The gets() function is susceptible to buffer overflow and the manual page explicitly states, "Never use gets()":

BUGS
       Never use gets().  Because it is impossible to tell without knowing the data in advance how many characters gets() will read,
       and because gets() will continue to store characters past the end of the buffer, it is extremely dangerous to use. It has
       been used to break computer security.  Use fgets() instead.

To exploit this I need to pass in a payload that exceeds the allocated buffer for the buf variable, (c char buf[48]) in order to overwrite the value of the isAuthenticated variable to a value other than zero. Taking a look at the program in GDB helps explain how the exploit will work:

0x0000555555555165 <+0>:	push   rbp
0x0000555555555166 <+1>:	mov    rbp,rsp
0x0000555555555169 <+4>:	sub    rsp,0x40                      # 1) Stack space being allocated
0x000055555555516d <+8>:	mov    DWORD PTR [rbp-0x4],0x0       # 2) isAuthenticated being set
0x0000555555555174 <+15>:	lea    rdi,[rip+0xe8d]
0x000055555555517b <+22>:	call   0x555555555030 <puts@plt>
0x0000555555555180 <+27>:	lea    rax,[rbp-0x40]                # 3) buf variable being loaded for gets() call
0x0000555555555184 <+31>:	mov    rdi,rax
0x0000555555555187 <+34>:	mov    eax,0x0
0x000055555555518c <+39>:	call   0x555555555060 <gets@plt>

I’ve noted three particular instructions with numbered comments:

  1. Space on the stack for the local variables is allocated. In this case 0x40 or 64 bytes
  2. 4 bytes (0x4), the size on an integer, is pushed onto the stack for the isAuthenticated variable.
  3. 60 bytes (0x40 - 0x4) is pushed onto the stack for the buf variable.

Wait, why are 60 bytes allocated instead of the 48 bytes defined in the code? The answer is stack alignment. My (far from an expert) high-level answer is that addresses on the stack need to be divisible by 16. So in this challenge we have 4-bytes added for the integer and then 48 bytes for the buf variable, but 52 (48 + 4) isn’t divisible by 16, so buf is padded to the next size that is cleanly divisible, 64 bytes. I found another good explanation here.

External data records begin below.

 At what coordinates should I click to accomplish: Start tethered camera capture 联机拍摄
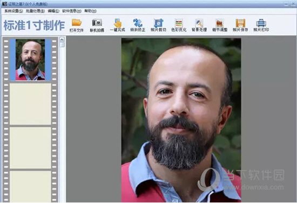97,25
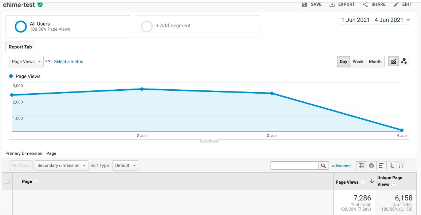Open the Page Views metric dropdown
Screen dimensions: 421x215
[x=26, y=62]
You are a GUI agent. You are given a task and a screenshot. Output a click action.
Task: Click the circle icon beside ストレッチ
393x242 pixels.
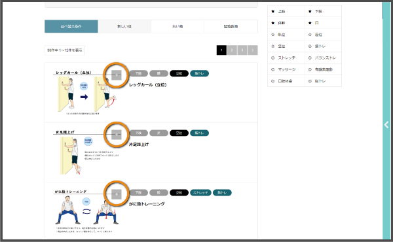click(273, 58)
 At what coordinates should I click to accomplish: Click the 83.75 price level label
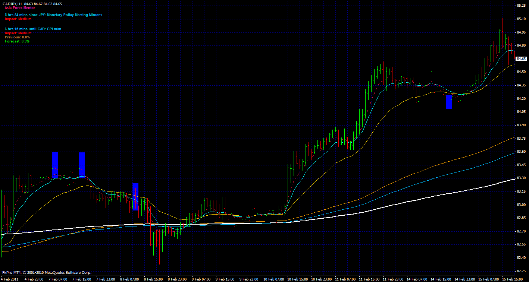pos(521,139)
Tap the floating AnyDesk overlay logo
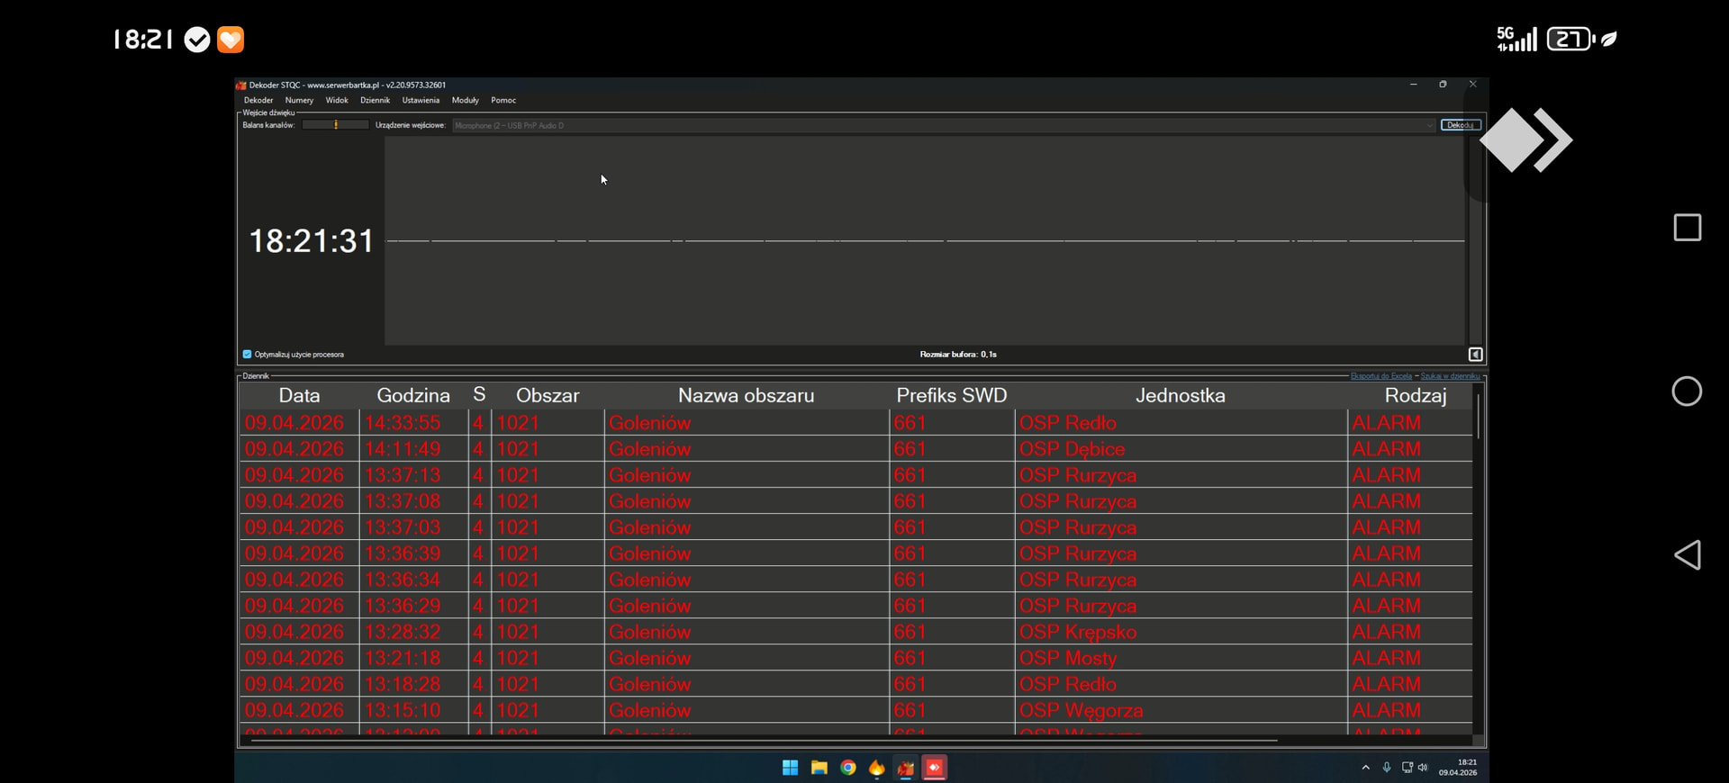 point(1525,140)
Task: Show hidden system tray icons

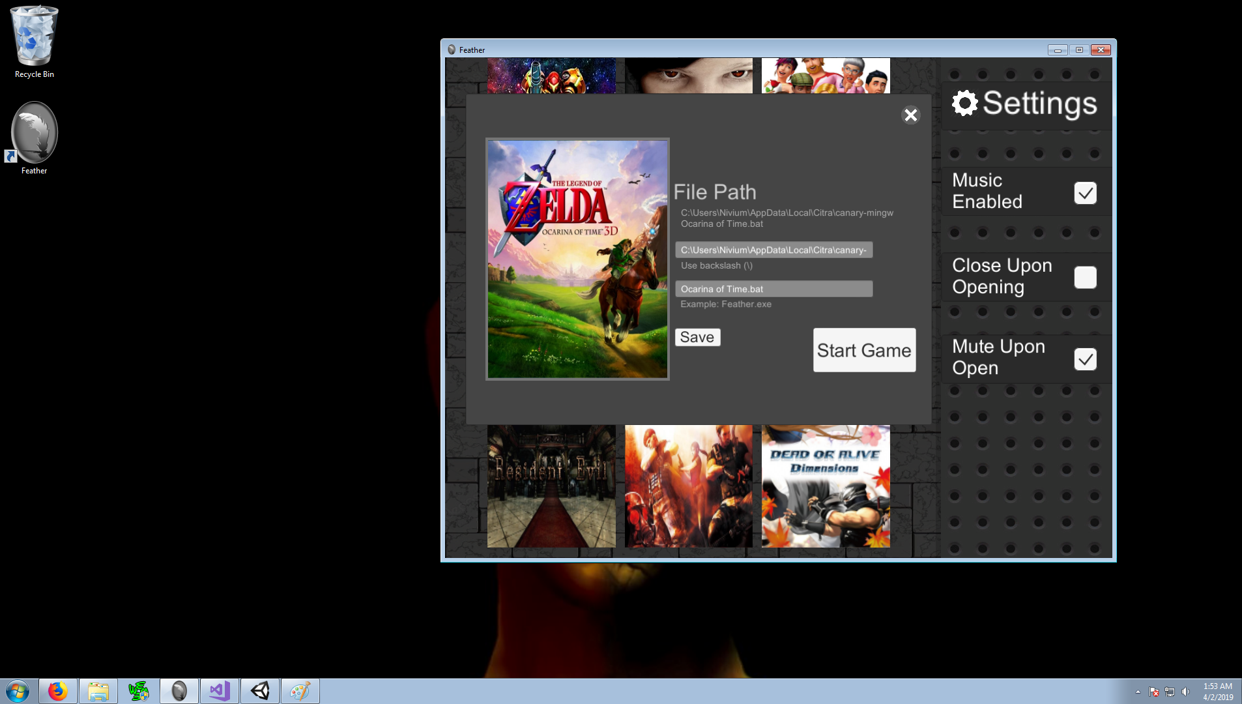Action: coord(1138,692)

I’ve created a rough diagram to visual the exploit:

<-- Top of Memory                  Bottom of Memory -->
 (rbp)       (rbp - 0x4)                   (rbp - 0x40)
+-----------+-----------------+--------------+
| ret addr  | isAuthenticated |         buf  |
+--------+----------+---------++--------------
         <--------- Buffers fill this direction

As positioned on the stack the buf variable will fill from right-to-left in the above diagram. Sixty bytes will fill the allocated space, adding one more will “spill” into the space allocated for isAuthenticated allowing us to overwrite its contents.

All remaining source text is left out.